Conformal prediction (CP) provides distribution-free, finite-sample coverage guarantees but critically relies on exchangeability, a condition often violated under distribution shift. We study the robustness of split conformal prediction under adversarial perturbations at test time, focusing on both coverage validity and the resulting prediction set size. Our theoretical analysis characterizes how the strength of adversarial perturbations during calibration affects coverage guarantees under adversarial test conditions. We further examine the impact of adversarial training at the model-training stage. Extensive experiments support our theory: (i) Prediction coverage varies monotonically with the calibration-time attack strength, enabling the use of nonzero calibration-time attack to predictably control coverage under adversarial tests; (ii) target coverage can hold over a range of test-time attacks: with a suitable calibration attack, coverage stays within any chosen tolerance band across a contiguous set of perturbation levels; and (iii) adversarial training at the training stage produces tighter prediction sets that retain high informativeness.

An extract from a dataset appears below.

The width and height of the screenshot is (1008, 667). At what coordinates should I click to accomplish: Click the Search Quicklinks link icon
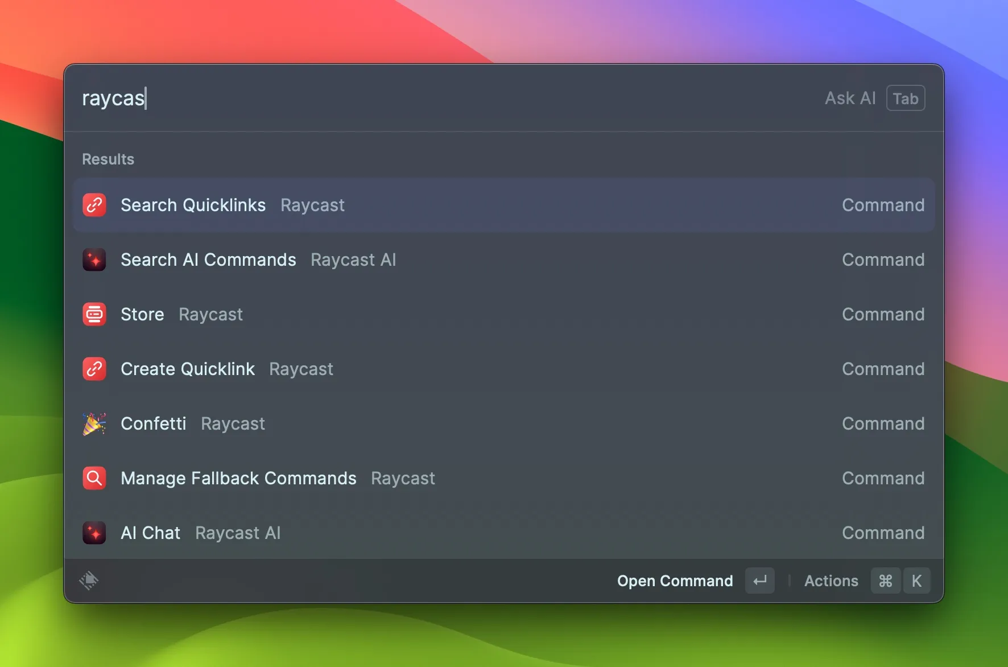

翻译：保形预测（Conformal Prediction，CP）提供与分布无关的有限样本覆盖保证，但其关键依赖于可交换性，这一条件在分布偏移下常被违反。本文研究了在测试时对抗性扰动下分割保形预测的鲁棒性，重点关注覆盖有效性及由此产生的预测集大小。我们的理论分析刻画了在校准阶段对抗性扰动的强度如何影响对抗性测试条件下的覆盖保证。我们进一步考察了模型训练阶段对抗性训练的影响。大量实验支持了我们的理论：（i）预测覆盖随校准阶段攻击强度单调变化，这使得使用非零校准阶段攻击可预测地控制在对抗性测试下的覆盖；（ii）目标覆盖可在一定范围的测试时攻击下保持：通过合适的校准攻击，覆盖能在连续的扰动水平集合上保持在任意选定的容忍带内；（iii）训练阶段的对抗性训练能产生更紧凑的预测集，同时保持高信息量。